(Stored data)
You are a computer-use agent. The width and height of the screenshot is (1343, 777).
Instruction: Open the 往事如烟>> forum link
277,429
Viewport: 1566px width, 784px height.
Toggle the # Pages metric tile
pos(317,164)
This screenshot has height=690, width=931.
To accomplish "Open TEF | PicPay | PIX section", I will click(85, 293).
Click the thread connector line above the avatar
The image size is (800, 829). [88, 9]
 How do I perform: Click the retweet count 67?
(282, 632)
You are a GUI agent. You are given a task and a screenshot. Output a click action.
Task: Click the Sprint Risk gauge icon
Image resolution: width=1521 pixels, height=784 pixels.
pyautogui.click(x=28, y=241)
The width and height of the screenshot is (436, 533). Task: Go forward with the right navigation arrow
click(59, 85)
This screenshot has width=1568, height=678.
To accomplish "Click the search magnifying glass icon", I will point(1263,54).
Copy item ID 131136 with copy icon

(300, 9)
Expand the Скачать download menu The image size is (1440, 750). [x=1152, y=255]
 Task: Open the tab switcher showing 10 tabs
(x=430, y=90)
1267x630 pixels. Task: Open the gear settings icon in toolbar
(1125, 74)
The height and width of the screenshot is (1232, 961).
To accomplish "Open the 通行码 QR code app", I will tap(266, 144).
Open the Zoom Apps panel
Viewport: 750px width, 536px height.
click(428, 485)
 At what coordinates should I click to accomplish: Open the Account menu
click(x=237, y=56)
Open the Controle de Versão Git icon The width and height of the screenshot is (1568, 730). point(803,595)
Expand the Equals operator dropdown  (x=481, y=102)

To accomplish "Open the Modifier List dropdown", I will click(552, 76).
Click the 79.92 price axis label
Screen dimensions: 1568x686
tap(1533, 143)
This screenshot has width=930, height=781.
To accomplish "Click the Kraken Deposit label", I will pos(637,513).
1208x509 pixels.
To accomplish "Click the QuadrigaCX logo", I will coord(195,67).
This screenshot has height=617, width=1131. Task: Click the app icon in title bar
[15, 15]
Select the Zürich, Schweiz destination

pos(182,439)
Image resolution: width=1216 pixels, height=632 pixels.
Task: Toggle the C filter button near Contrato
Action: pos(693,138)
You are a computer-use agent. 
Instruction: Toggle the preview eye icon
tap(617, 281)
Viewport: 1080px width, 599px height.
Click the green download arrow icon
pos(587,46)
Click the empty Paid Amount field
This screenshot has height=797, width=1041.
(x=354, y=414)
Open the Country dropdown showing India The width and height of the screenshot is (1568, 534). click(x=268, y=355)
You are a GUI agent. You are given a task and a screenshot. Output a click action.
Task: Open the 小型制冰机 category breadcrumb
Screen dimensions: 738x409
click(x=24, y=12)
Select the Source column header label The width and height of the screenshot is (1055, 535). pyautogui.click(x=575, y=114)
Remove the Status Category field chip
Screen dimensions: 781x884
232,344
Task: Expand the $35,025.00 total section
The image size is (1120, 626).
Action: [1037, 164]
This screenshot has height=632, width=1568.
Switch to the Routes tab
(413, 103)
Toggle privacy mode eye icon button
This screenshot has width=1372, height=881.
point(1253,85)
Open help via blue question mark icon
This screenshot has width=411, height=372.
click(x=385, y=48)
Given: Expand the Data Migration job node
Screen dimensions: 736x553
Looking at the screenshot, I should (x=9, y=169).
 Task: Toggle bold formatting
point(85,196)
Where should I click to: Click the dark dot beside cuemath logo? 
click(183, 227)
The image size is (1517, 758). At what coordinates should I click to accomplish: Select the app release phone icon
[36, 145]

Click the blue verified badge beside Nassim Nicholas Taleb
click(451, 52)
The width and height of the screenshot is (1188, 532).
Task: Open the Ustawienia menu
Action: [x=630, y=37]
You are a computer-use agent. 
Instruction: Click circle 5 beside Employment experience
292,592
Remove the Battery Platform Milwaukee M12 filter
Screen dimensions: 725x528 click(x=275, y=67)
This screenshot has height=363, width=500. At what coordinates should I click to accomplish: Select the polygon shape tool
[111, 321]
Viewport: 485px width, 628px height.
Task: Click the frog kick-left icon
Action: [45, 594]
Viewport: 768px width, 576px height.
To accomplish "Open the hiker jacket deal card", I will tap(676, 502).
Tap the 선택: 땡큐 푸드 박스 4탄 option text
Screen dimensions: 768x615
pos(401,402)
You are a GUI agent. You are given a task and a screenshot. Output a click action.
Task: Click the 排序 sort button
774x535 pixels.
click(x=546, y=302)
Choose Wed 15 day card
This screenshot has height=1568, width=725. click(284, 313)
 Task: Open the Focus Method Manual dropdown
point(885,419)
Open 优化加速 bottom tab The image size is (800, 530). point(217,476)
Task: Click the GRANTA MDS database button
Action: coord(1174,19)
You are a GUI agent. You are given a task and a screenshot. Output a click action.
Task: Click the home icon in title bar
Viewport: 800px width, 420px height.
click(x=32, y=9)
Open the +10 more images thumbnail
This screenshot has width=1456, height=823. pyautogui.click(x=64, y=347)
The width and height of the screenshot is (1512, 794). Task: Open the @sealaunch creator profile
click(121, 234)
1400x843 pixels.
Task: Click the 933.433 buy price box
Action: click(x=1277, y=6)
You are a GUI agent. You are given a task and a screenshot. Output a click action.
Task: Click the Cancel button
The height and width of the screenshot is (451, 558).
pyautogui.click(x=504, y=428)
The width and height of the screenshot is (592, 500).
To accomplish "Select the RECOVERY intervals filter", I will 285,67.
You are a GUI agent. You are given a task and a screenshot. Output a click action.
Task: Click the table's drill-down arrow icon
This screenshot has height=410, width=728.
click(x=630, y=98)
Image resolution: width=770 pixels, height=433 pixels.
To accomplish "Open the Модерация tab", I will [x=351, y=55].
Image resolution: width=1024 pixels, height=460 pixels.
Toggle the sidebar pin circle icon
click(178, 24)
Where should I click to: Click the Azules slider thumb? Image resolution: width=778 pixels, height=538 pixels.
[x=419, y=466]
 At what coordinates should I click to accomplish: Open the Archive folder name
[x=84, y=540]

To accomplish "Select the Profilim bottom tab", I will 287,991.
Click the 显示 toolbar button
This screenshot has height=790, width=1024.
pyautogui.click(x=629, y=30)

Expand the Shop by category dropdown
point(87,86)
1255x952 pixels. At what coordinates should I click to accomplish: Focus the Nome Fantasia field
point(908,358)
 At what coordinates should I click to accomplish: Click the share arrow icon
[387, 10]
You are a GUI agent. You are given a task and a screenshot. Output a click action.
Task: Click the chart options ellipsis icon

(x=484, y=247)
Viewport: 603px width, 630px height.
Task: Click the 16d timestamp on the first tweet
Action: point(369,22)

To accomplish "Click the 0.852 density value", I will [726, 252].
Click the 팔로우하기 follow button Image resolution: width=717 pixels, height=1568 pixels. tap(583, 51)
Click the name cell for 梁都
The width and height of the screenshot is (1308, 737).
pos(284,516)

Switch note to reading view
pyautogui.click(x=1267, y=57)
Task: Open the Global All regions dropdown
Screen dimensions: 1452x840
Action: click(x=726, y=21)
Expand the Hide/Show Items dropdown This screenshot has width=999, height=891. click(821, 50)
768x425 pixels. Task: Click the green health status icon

— How to complete this task —
Among the lines above, which ones hold the string "section"? Show them.

— Response box —
To accomplish "Open TEF | PicPay | PIX section", I will click(85, 293).
Task: Expand the $35,025.00 total section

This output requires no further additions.